Exercise aim → Show all lines from the data that include the word "each".

Collected data
BEGIN

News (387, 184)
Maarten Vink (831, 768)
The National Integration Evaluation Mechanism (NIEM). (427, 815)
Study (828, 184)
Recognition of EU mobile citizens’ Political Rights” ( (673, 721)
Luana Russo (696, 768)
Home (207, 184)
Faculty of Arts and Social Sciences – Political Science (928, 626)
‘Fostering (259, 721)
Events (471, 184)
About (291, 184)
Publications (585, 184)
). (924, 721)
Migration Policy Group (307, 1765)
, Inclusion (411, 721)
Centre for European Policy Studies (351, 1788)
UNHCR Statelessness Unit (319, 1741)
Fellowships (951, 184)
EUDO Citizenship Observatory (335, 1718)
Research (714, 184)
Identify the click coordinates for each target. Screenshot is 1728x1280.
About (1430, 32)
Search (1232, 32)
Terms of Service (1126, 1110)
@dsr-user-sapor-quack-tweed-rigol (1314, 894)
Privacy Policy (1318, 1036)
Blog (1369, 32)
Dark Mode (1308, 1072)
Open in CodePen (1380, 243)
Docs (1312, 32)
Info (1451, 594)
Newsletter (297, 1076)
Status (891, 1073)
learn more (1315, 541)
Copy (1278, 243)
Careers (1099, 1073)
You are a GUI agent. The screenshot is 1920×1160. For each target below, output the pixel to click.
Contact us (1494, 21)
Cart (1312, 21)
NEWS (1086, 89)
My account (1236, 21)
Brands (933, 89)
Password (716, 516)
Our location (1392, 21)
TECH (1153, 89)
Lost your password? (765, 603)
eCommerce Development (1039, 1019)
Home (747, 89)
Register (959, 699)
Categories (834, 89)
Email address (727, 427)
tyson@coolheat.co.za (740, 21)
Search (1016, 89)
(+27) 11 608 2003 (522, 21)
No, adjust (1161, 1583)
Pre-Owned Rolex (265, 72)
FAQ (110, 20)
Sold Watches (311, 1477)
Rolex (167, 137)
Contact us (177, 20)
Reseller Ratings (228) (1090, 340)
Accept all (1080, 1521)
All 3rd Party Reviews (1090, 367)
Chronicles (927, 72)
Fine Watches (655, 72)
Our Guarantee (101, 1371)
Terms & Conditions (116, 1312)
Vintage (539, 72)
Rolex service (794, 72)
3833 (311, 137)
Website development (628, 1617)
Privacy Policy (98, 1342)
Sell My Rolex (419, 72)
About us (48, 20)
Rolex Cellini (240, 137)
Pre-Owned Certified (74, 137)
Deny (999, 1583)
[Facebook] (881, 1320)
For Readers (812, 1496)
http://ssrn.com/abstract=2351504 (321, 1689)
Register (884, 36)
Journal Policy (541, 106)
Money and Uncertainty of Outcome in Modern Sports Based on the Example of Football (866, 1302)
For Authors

END

Answer box →
Identify the click coordinates for each target. Screenshot is 1728x1280.
You are a GUI agent. The screenshot is 1920×1160. For each target below, output the pixel to click.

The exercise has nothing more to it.